The House worked long and hard Monday, passing Senate bills before the session countdown clock required shifting to a two-thirds majority vote on all items.

The high point of the day was undoubtedly final passage of the last of the criminal justice reform bills.

“74 yeas and 31 nays, and the bill is finally passed,” Speaker Taylor Barras said, as he rapped the gavel to cheering from the packed balcony of observers.

The low point may have been the hour-long debate over the SB 1, renaming the Louisiana School for Math, Science and the Arts for its founder, the late Jimmy D. Long.
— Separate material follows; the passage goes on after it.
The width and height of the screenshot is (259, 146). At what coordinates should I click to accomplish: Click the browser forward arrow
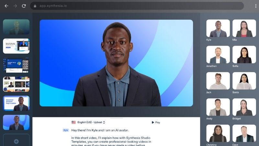(x=15, y=6)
“As with anything that has touched a nerve like this, we are not as a body going to be able to make everybody happy,” Representative Lance Harris warned, as he brought what he called a “compromise” amendment. It would permit LSMSA to keep using its original name, while officially changing it to “The Jimmy D. Long Louisiana School of Math Science and the Arts”. School alumni have aggressively objected to the change throughout the legislative process, packing committee rooms to testify against the bill. When that failed to turn the measure aside, they buttonholed House members throughout the weekend at the Capitol. They tweeted at House members and posted on their Facebook pages, as well.

“If this amendment gets on, are you assuring us that we’re not going to receive any more text messages, phone calls, emails – to a degree which I have never seen before in my entire life?” Representative Cameron Henry asked Harris.

Yet even while the SB 1 debate was in progress, House members continued to be pummeled with messages in opposition.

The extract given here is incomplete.